I am trying to do some ray tracing through volume sets and I am having trouble getting my data up to CUDA without blowing up the max texture size. I am also not sure if I am doing it correctly either since I can’t find a good demo.
My largest data set is around 6 megs and I can’t seem to get it to load. I am thinking I will have to break it up into smaller pieces and cull out some of the data but I was not sure if there was an easier way to do this than I am doing. nNumVolumeData is 1669 below and I am getting an “invalid argument” error which I have found goes away when I reduce the size.
I am also not sure if I am setting up the array correctly either. I am speaking about the volume data below. It is a 2D array on the CUDA side but I am passing it a 1D array from the host side and I am not sure if that is the correct syntax for what I am trying to achieve.
I am also getting severe performance issues, but I am pretty sure it is because my data is too large.
Any ideas?
□ □ □ □ □
> _STATED PROBLEM 1_
In the CUDA forum post, what error does the writer get when nNumVolumeData is 1669?
> _STATED PROBLEM 2_
Reproduce the passage of the CUDA forum post starting at "I am also not sure if I am setting" and ending at "is too large.".

> _SUPPLIED INFORMATION_
□ □ □ □ □
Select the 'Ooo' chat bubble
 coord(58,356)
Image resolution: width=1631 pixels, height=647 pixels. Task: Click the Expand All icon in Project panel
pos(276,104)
□ □ □ □ □
> _TASK OUTPUT 1_
An "invalid argument" error.

> _TASK OUTPUT 2_
I am also not sure if I am setting up the array correctly either. I am speaking about the volume data below. It is a 2D array on the CUDA side but I am passing it a 1D array from the host side and I am not sure if that is the correct syntax for what I am trying to achieve.
I am also getting severe performance issues, but I am pretty sure it is because my data is too large.